■ **Work instruction**: Read through the records below and copy each line that uses the word "will".

[Saved data entries]
------------------------------
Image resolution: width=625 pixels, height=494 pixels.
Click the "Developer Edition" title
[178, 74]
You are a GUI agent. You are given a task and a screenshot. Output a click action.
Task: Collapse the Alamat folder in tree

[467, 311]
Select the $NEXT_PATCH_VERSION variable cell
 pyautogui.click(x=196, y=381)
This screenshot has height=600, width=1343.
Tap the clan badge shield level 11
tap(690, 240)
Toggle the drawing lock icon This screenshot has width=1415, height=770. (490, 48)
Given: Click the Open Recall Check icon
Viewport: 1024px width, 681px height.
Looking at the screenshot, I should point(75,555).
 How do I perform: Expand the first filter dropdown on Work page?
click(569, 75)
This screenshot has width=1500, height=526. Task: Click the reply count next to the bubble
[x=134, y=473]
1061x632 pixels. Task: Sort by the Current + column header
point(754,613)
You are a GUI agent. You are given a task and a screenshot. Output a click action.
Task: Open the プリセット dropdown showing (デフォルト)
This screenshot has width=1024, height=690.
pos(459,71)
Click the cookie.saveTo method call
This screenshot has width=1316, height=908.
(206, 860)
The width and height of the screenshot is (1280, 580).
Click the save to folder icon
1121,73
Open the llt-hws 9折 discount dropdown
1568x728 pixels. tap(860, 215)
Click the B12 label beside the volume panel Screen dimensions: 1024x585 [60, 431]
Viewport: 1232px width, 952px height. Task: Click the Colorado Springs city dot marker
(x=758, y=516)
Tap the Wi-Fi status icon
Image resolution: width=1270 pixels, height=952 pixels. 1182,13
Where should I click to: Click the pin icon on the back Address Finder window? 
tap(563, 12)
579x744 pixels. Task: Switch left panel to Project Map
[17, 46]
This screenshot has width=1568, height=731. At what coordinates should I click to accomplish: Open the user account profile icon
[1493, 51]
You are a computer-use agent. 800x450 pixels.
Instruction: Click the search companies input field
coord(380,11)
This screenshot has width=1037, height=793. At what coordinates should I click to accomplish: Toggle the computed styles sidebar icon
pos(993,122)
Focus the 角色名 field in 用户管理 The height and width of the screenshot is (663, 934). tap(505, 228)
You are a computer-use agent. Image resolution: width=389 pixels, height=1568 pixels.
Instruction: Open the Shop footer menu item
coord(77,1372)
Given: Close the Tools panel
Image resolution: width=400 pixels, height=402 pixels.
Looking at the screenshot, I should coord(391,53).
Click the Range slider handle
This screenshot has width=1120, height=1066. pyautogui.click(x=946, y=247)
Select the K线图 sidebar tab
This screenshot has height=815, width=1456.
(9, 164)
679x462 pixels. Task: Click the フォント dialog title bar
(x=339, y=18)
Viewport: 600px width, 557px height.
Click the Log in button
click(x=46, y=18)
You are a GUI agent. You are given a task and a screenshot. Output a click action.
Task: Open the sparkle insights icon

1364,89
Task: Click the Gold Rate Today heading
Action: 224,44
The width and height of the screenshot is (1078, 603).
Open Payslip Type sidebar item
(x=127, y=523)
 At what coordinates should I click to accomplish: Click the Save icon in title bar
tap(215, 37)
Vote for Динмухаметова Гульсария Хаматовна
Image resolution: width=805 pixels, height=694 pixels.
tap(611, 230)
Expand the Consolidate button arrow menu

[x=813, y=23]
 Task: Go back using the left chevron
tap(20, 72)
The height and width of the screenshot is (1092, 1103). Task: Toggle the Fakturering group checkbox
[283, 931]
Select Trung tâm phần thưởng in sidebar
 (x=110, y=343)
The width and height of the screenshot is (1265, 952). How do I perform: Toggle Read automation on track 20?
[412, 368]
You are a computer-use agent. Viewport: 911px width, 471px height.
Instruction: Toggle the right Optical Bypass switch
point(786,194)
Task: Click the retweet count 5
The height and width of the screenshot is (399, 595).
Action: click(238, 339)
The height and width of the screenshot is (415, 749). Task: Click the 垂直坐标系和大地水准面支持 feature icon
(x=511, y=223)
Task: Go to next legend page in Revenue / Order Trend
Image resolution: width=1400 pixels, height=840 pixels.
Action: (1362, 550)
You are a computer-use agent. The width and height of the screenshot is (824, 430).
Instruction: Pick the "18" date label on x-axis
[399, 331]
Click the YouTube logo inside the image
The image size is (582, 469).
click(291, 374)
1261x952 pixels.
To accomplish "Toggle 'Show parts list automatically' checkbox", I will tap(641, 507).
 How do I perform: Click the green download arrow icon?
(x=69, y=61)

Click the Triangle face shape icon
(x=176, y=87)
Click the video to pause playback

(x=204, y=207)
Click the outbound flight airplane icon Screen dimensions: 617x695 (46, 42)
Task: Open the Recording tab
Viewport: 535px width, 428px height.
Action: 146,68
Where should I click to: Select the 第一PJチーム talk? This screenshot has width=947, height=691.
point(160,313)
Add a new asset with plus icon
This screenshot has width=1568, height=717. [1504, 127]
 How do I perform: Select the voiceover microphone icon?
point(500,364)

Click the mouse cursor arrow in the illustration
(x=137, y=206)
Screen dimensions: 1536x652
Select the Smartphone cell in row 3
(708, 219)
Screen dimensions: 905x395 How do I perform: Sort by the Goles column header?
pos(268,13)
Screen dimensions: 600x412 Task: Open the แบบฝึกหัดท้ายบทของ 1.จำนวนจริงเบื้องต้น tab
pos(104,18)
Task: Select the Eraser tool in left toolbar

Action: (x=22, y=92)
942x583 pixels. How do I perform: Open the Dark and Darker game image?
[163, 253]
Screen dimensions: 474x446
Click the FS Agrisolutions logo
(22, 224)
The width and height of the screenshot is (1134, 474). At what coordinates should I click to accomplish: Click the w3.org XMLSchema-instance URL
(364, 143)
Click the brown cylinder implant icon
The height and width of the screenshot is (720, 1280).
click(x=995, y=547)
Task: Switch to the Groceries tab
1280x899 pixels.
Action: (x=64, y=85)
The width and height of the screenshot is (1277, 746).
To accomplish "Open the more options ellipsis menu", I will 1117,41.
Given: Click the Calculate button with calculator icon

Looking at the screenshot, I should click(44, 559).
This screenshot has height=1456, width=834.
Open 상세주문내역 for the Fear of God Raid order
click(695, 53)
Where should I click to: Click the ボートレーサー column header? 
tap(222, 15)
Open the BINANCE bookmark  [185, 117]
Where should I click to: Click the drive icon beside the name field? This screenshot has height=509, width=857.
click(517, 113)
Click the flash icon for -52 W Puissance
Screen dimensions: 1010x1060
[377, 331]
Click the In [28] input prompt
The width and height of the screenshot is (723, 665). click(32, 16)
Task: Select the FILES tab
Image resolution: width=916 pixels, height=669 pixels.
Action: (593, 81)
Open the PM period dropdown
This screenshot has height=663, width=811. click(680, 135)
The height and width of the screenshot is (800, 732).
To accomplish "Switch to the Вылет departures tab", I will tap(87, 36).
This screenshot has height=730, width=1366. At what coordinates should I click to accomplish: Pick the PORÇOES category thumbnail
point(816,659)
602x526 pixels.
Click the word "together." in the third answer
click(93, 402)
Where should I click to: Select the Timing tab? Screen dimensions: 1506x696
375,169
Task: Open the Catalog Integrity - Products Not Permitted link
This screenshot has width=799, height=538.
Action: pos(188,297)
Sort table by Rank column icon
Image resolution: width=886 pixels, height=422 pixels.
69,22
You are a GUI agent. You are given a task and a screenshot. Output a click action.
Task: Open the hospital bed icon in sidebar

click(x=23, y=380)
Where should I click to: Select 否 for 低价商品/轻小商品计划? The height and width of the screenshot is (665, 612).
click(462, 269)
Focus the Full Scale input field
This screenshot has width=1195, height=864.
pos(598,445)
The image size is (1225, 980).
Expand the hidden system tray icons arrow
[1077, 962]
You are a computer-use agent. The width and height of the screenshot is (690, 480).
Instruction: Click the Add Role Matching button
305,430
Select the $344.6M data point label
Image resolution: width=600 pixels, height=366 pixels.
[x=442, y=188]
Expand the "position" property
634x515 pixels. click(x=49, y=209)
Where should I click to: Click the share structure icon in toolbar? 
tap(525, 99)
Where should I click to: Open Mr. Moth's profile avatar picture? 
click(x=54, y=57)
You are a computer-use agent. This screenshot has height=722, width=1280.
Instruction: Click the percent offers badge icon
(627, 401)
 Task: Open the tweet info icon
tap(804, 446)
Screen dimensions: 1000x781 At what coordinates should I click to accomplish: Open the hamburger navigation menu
------------------------------
■ **Completed task**:
To accomplish "Toggle 'Show parts list automatically' checkbox", I will tap(641, 507).
To accomplish "Open the more options ellipsis menu", I will 1117,41.
To accomplish "Switch to the Вылет departures tab", I will tap(87, 36).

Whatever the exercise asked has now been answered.